Textausschnitt –
Frei nach sieben Jahren Folter

Pakistan, Afghanistan, Marokko, Guantánamo – Stationen der Odyssee von Binyam Mohamed. Verschleppt, gefoltert, im Stich gelassen. Daran soll die britische Regierung nicht unschuldig sein

Die EU will vor einer Entscheidung über die Aufnahme von Guantánamo-Häftlingen prüfen, ob es Auflagen für die Insassen des US-Gefangenenlagers geben soll. Beim Treffen der EU-Innenminister am Donnerstag werde eine „mögliche Einschränkung ihrer Mobilität im Schengen-Raum“ diskutiert, hieß es bei Diplomaten in Brüssel. Denkbar sei eine Meldepflicht. Präzedenzfälle gebe es für eine solche Regelung nicht. Derartige „technische Fragen“ müssten aber geklärt werden, bevor über eine Aufnahme entschieden werden könne, sagte ein EU-Diplomat. Die Entscheidung liegt bei den einzelnen EU-Mitgliedstaaten. Bundesinnenminister Wolfgang Schäuble hält eine Aufnahme nur für denkbar, wenn es einen Bezug zu Deutschland gebe.

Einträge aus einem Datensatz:

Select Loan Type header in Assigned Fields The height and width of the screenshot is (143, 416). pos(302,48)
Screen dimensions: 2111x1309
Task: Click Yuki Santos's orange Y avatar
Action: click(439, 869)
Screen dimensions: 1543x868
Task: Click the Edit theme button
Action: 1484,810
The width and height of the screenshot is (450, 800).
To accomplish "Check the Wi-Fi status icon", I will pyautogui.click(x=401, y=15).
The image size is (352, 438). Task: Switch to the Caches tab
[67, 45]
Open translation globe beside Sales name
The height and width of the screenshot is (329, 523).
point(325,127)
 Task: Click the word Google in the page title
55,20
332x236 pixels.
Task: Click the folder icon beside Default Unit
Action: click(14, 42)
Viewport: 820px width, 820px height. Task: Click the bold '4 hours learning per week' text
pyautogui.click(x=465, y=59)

Aufgaben –
**A)** Beantworte diese Fragen zum Artikel über Guantánamo-Häftlinge:
(i) Wie viele Jahre Folter nennt die Überschrift?
(ii) An welchem Wochentag treffen sich die EU-Innenminister?
(iii) Unter welcher Bedingung hält Wolfgang Schäuble eine Aufnahme für denkbar?
**B)** Bearbeite die Stelle im Artikel über Guantánamo-Häftlinge, die bei "Die EU will" beginnt und bei "zu Deutschland gebe." endet: Gib sie wieder und setze dabei "Freitag" an die Stelle von "Donnerstag".

Lösungen –
**A)**
(i) Sieben Jahre.
(ii) Am Donnerstag.
(iii) Nur wenn es einen Bezug zu Deutschland gibt.

**B)**
Die EU will vor einer Entscheidung über die Aufnahme von Guantánamo-Häftlingen prüfen, ob es Auflagen für die Insassen des US-Gefangenenlagers geben soll. Beim Treffen der EU-Innenminister am Freitag werde eine „mögliche Einschränkung ihrer Mobilität im Schengen-Raum“ diskutiert, hieß es bei Diplomaten in Brüssel. Denkbar sei eine Meldepflicht. Präzedenzfälle gebe es für eine solche Regelung nicht. Derartige „technische Fragen“ müssten aber geklärt werden, bevor über eine Aufnahme entschieden werden könne, sagte ein EU-Diplomat. Die Entscheidung liegt bei den einzelnen EU-Mitgliedstaaten. Bundesinnenminister Wolfgang Schäuble hält eine Aufnahme nur für denkbar, wenn es einen Bezug zu Deutschland gebe.